■ **Prompt**:
Check every line below for the string "agent". Copy the ones that have it.

■ **Records for this task**:
========================================

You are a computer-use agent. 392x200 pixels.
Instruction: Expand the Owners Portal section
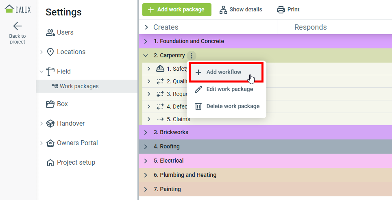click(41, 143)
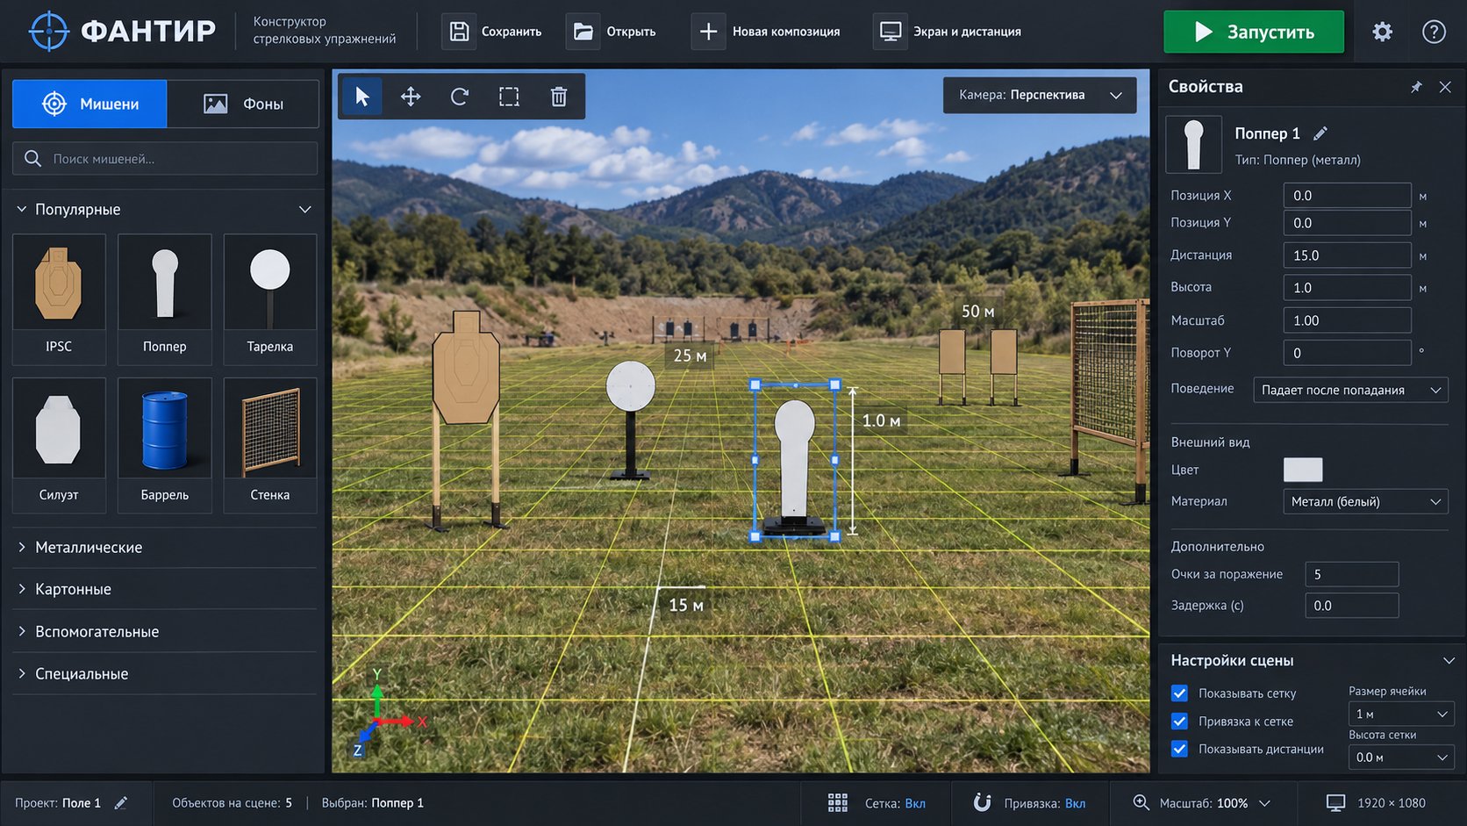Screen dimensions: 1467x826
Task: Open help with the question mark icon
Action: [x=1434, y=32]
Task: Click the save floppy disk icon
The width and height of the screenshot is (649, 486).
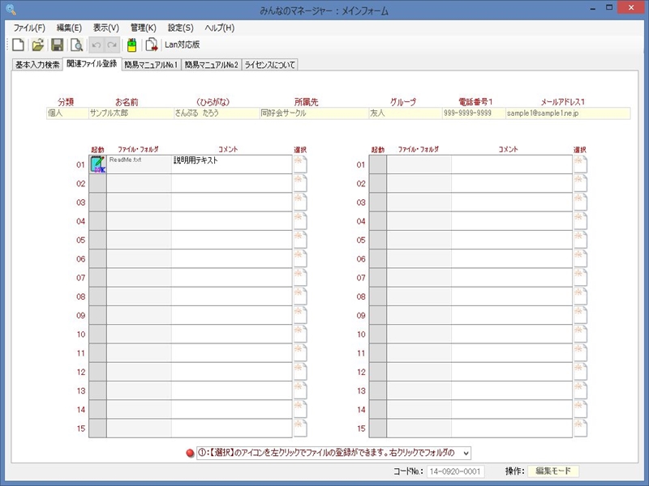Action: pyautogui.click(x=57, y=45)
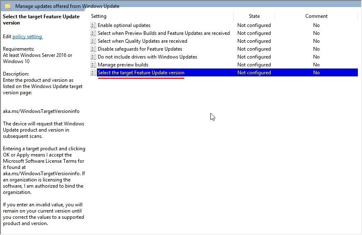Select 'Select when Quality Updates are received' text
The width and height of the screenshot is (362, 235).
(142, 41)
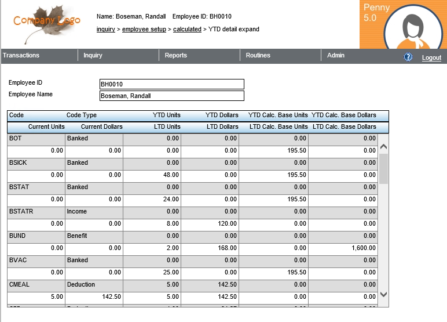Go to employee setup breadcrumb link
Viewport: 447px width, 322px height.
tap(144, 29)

========================================

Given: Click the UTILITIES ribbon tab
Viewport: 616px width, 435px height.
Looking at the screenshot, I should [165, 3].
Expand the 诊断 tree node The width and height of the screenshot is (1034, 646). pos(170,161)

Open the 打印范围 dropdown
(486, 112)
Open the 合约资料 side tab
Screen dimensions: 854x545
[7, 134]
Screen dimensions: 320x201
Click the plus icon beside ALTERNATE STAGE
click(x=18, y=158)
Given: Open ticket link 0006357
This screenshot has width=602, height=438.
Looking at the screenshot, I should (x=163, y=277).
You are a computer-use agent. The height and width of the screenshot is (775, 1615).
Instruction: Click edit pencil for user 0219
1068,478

========================================

■ **Answer**:
You are a computer-use agent. 392x200 pixels.
You are a computer-use agent. The height and width of the screenshot is (775, 1615).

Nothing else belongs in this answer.